Dr Helen Berents1, Dr Caitlin Mollica2
1Griffith University, Australia, 2University of Newcastle, Australia
Biography:
Dr Caitlin Mollica is a Lecturer in Politics at the Newcastle Business School. Caitlin's research is interested in youth agency and participation, transitional justice, gender, access to justice and human rights. Her work applies a human rights approach to post-conflict policy to reveal the factors that enable and the barriers that constrain inclusive governance. Her primary research considers the engagement of young people with transitional justice, reconciliation and human rights practices in the Asia-Pacific. Caitlin's work draws on international relations, international law and feminist theories to explore these themes.
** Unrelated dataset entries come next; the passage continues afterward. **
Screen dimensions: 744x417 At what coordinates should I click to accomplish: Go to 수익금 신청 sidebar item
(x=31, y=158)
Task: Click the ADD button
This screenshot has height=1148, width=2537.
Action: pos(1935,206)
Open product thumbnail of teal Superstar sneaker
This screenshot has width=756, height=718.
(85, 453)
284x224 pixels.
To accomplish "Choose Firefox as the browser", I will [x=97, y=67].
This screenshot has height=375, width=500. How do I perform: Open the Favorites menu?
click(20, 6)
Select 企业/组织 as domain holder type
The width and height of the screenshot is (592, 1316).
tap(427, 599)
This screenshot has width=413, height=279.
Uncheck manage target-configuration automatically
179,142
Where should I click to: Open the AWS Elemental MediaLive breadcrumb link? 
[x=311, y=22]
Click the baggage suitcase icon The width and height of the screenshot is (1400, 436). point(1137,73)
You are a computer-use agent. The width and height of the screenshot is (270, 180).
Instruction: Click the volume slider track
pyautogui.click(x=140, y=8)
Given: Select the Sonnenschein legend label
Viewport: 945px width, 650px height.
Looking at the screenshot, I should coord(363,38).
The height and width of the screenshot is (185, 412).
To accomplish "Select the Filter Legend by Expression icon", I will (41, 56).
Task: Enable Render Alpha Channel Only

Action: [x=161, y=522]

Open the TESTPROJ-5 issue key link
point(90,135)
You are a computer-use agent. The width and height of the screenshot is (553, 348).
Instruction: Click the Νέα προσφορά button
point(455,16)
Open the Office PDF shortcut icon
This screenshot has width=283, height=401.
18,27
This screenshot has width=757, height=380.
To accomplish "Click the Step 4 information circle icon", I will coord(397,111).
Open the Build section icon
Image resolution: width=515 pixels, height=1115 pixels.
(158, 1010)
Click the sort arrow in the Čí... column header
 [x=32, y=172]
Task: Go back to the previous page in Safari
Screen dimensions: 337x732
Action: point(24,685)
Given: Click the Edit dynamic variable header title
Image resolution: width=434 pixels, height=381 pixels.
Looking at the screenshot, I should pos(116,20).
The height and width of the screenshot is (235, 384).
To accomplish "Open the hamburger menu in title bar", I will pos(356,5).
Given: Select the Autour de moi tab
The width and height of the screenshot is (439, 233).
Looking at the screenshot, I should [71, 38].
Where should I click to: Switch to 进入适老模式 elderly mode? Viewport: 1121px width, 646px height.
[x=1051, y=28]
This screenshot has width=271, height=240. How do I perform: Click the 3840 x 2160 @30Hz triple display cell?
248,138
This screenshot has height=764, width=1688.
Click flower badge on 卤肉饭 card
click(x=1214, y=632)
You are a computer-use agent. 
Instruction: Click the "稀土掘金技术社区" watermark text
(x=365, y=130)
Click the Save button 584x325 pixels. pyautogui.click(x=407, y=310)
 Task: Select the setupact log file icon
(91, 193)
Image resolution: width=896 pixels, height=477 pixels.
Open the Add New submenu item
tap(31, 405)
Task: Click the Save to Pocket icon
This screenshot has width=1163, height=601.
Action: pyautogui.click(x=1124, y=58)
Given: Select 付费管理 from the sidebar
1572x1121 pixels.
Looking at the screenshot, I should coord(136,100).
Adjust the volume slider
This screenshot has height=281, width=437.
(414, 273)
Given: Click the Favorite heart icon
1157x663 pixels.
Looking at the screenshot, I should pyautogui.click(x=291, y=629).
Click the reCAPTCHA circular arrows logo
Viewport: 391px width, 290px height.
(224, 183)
Her current research examines the relationship between youth-led organisations and donors in the context of the international mandate for youth-inclusive peacebuilding outlined in United Nations Resolution 2250 on Youth, Peace and Security.
Caitlin has a PhD in Political Science from Griffith University and an MA in Human Rights Studies from Columbia University. She has worked in the public service and the NGO community.
Abstract:
In this paper we develop and outline a conceptualisation of ‘foundational peacebuilding’. The idea of foundational peace emerges from the established literature on local, everyday, and micro peacebuilding and takes seriously a theorisation of peace from the situated, local sites of people’s experiences.
This conceptualisation draws on thirty-five youth-to-youth interviews undertaken with young peacebuilders in Afghanistan, Myanmar, and South Sudan. These exchanges made clear that the actions of those who are marginalised by structures of power and excluded from formal, institutional sites of peace negotiation are foundational if invisible to the success of durable peace.
We are interested here in the activities people themselves see as crucial for creating the conditions of peace. It sees these peace activities as underlying the edifices of institutional peacebuilding; the term foundational is used deliberately to invoke the foundation stones, the strong base, on which peacemaking is undertaken. We extend existing scholarship on everyday peace to argue that formal peacebuilding cannot succeed if the foundational elements of peace are present in society to facilitate and enable lasting change.